Work required:
Rewrite the material from the line containing "At what (x,y)" down to the line containing "Looking at the", putting "coordinate tuple" in place of "coordinate pair" and leaving everything else unchanged.

Material for the task:
-------------------------

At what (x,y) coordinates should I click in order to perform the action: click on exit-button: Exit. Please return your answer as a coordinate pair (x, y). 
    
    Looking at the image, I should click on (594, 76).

-------------------------

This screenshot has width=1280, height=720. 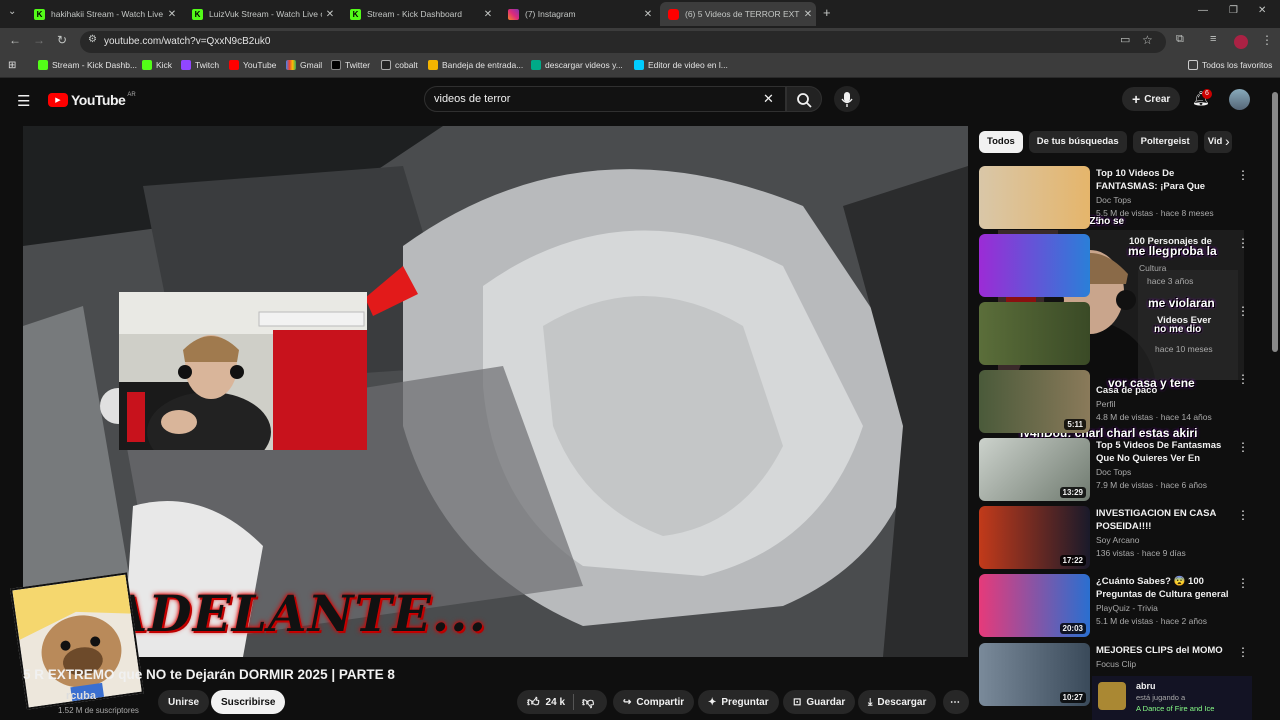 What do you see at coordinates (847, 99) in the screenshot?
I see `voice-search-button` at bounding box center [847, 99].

-------------------------

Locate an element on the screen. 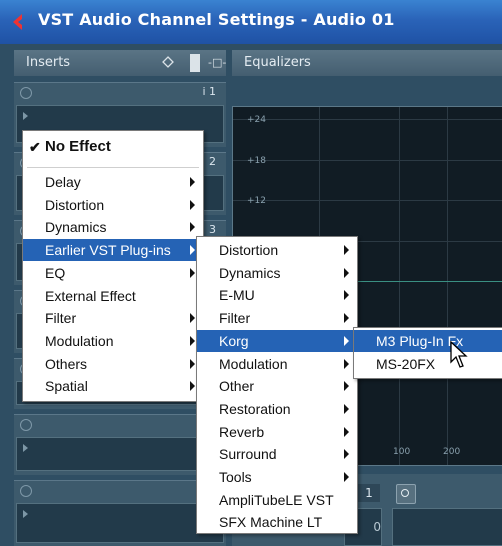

-------------------------

Exercise answer:
At what (x,y) coordinates should I click in order to perform the action: click on exit-button: Exit. Please return your answer as a coordinate tuple (x, y). 
    
    Looking at the image, I should click on (594, 76).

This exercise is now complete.